The United States has been our country for a long time now; it is where we have spread roots and made a home, invested our time and energy in working for the common good via STEM disciplines, paid our taxes, and participated in our civic responsibilities. None of that matters, of course, when — at domestic airports — our brown skins would routinely beget us the indignity of being “randomly” pulled aside for additional questioning or baggage checks, or having our palms swabbed for residues of possible illicit substances.
But, to my mind, all that indignity and microaggression we tolerated over the years — they pale in comparison to the unnerving, harrowing feeling we would experience every time, at some port of reentry, there would be this shadow of doubt casting a pall upon our prospect of reentering the land and getting back to our quotidian lives.
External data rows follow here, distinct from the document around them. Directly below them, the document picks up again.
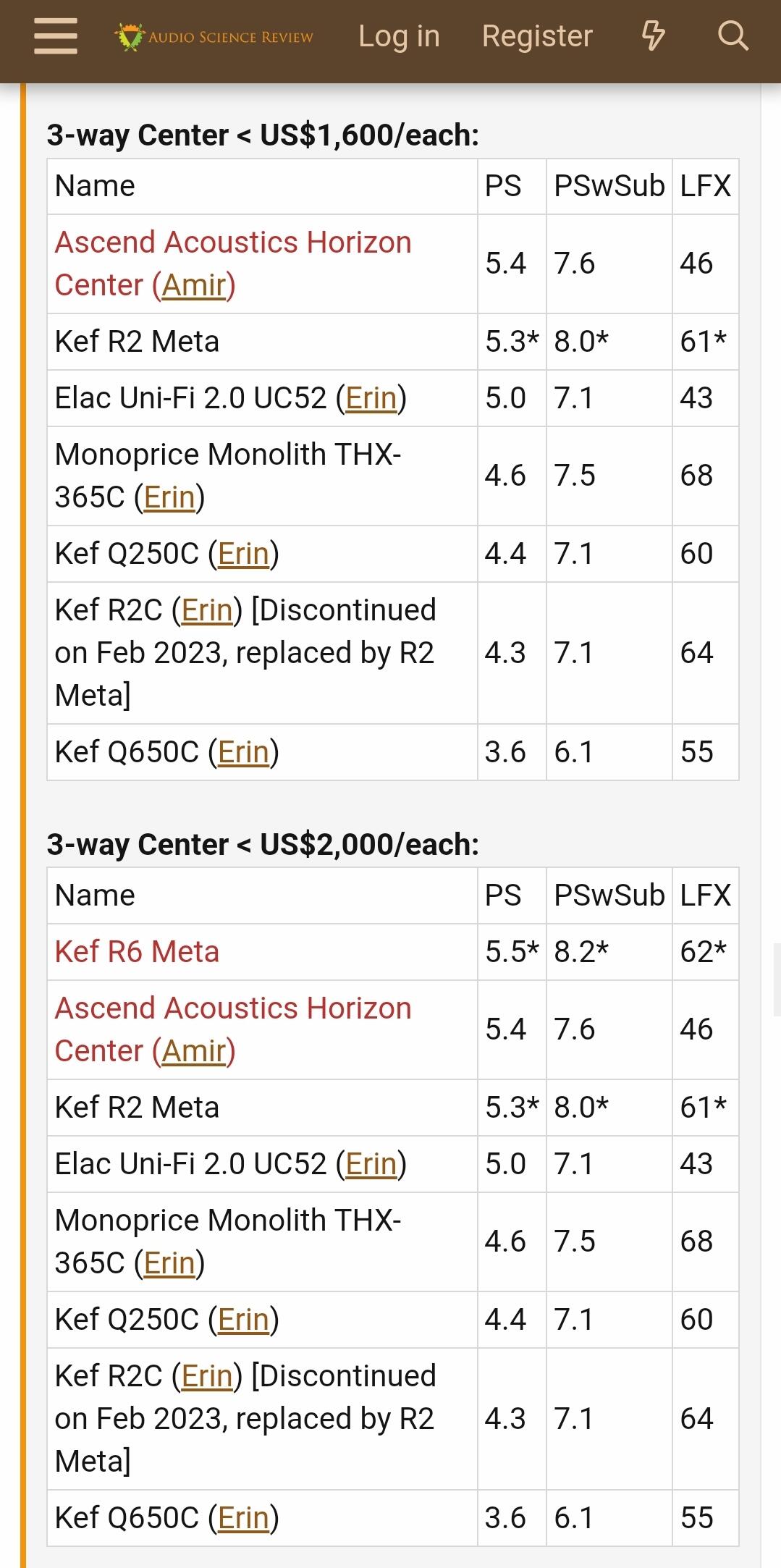Open the Kef R6 Meta link

(137, 952)
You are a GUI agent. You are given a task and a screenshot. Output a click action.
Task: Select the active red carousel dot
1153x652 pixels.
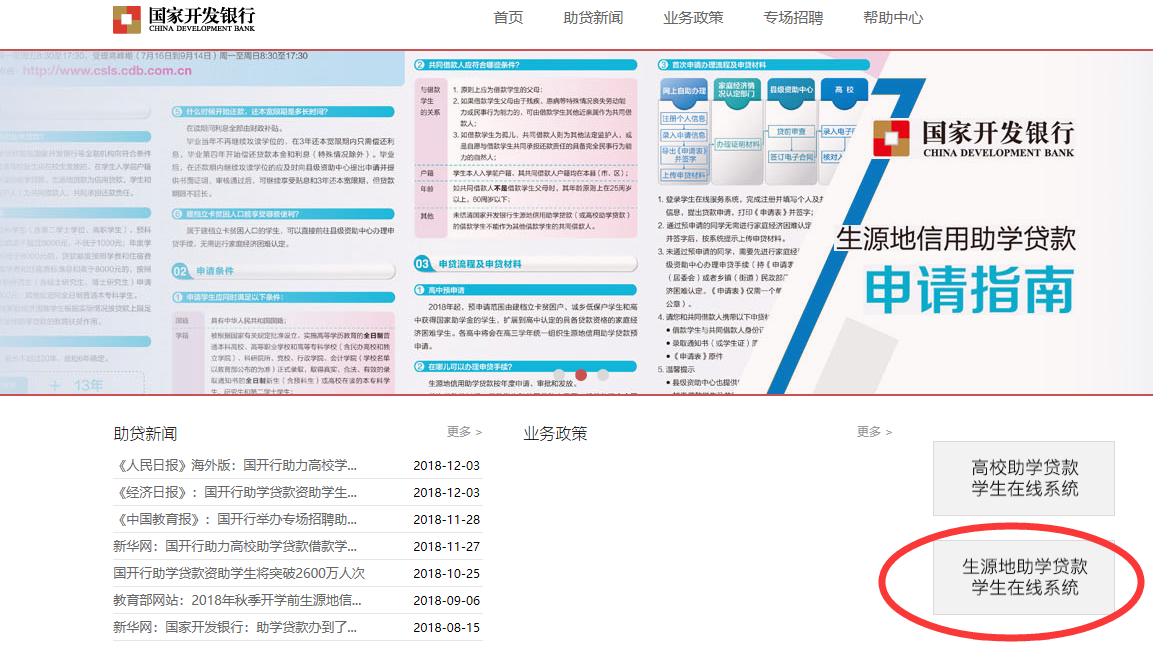coord(581,376)
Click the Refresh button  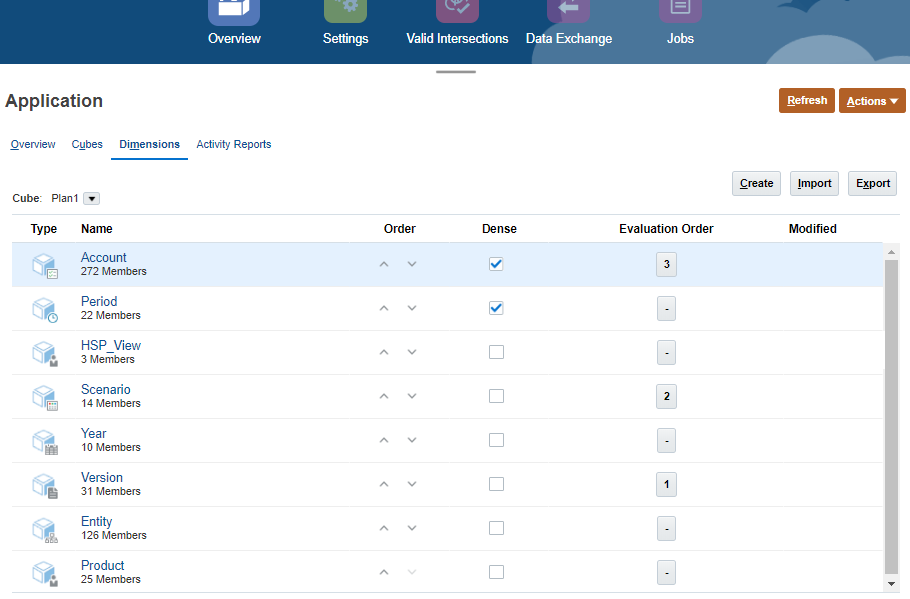click(x=806, y=100)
Will they let us through? Wait, do they know about the speed camera ticket I got on an empty highway a month and a half ago? I hope the visa issuance delay has not caused my employer to give my position away to someone else, has it?
Burning up on reentry, indeed. Astronauts and we immigrants / non-immigrants of color have that in common.
But a few reentry moments have made relatively less gloomy memories as well. On one of the few occasions my wife and I were able to travel together back to the US from India, we came in through JFK. With the immigration rigmarole completed — visas checked, purpose of visit enquired, passports stamped with reentry date, fingerprints and mugshots captured — we were eager to collect our checked-in bags and scram. Exigent circumstances while leaving had compelled me to leave our car in that JFK terminal’s daily/short term parking lot (whose rates are frightfully expensive), and we had a long drive ahead.
The US Customs Department of Agriculture agent at the exit gate had slightly different plans; she beckoned us aside, apologized for the trouble, and asked where we were coming from. “India, back from visiting family,” I said.
“Oh lovely!” she expressed delight. “Did you enjoy your trip? Did you eat a lot?”
The sudden sojourn was necessitated by the passing of my mother-in-law, and my wife was grieving. But eager to end this indelicate dance, we politely nodded. The agent cut to the chase. “Did you bring back mangoes with you?”
We have long known this to be a trick question. According to the US Department of Agriculture rules, almost all fresh fruits and vegetables of international origins are prohibited from entering the US via aircrafts or cruise ships. And in any case, Indian mangoes — without a doubt, the king of fruits — have had a complicated official import history in the US and Europe, including a now-lifted ban. “No, we did not,” I responded. “Besides, the mango season in India is way over by now.”
“How about… guavas?”
Unwilling to accept the veracity of my negative answer, the agent made us put up all our bags, carry-on and check-in, on the X-ray machine. (Oftentimes they use K9 unit sniffer dogs specially trained to detect contraband food and related products but none was available nearby.)
As we took our leave wheeling out the luggage, the agent looked still suspicious but resigned. I gave her an ‘A’ for effort.